Any organization can be
structured to encourage or deter entrepreneurial
behavior, and government organizations have no business
trying to profit from systemic instability it must
create in order to succeed. Yet public administration
practitioners have jumped on the reinvention bandwagon
with irrational exuberance.
Bill Clinton and Al
Gore campaigned on reinvention in 1992 and 1996. Former
New York mayor Rudolph Giuliani prided himself as a
reinvention mayor. In early 1993, president Clinton gave
vice president Gore the assignment of applying its
concepts to the federal government. Many government
leaders around the world, ever so eager for US
ideological approval, were affected by this dubious US
trend and promptly pushed their countries into financial
crisis.
The purpose of Chapter 9 of the US
Bankruptcy Code is to provide a financially distressed
reinvented municipality protection from its creditors
while it develops and negotiates a plan for adjusting
its debts. Reorganization of the debts of a municipality
is typically accomplished either by extending debt
maturities, reducing the near-term payment of principal
or interest, or refinancing the debt by obtaining a new
loan backed by new taxes and budgetary austerity.

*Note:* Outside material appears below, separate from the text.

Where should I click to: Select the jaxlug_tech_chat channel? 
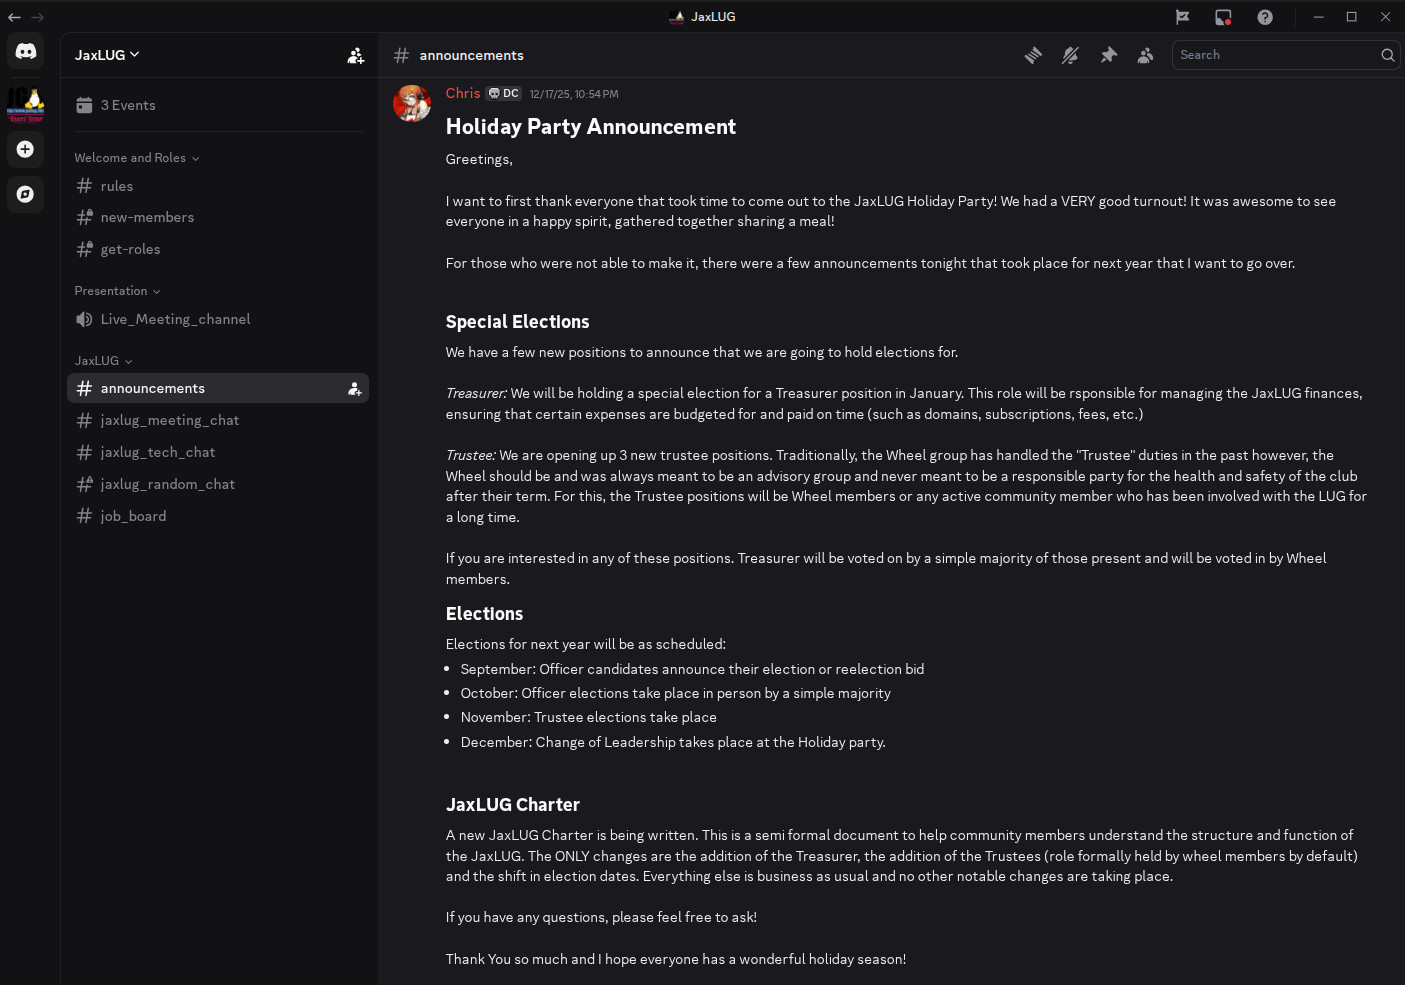[x=158, y=452]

Although similar to other chapters in some respects,
Chapter 9 is significantly different in that there is no
provision in the law for liquidation of the assets of
the municipality and distribution of the proceeds to
creditors. Such a liquidation or dissolution would
undoubtedly violate the Tenth Amendment to the US
constitution and the reservation to the states of
sovereignty over their internal affairs. Thus Chapter 9
is more applicable to HIPC sovereign debt restructuring,
yet neo-liberals seem to prefer Chapter 11, which could
lead to outright foreign control over the internal
political affairs and economic policies of the debtor
nation.
Chapter 9 acknowledges the fundamental
importance of enabling local governments to continue to
provide essential services to residents without
interruption or harassment from its creditors.

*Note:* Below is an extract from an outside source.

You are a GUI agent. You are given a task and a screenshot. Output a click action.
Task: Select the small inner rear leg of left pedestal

Accordingly, a central feature of this chapter is that
only the debtor can file for bankruptcy. No involuntary
bankruptcy petition from creditors can be entertained
under Chapter 9.
Further protection is provided
to the municipalities by forbidding courts and judges
from exercising any influence on the political or
governmental powers of the municipality (since it is
accountable to the electors), or on any of its property
or revenues or enjoyment of any of its income-producing
assets. The process is also transparent and democratic
in permitting interested parties such as municipal
employees and their unions a role in a negotiated
resolution of the problem. These protections are not
available to HIPC debt resolution in IMF proposals.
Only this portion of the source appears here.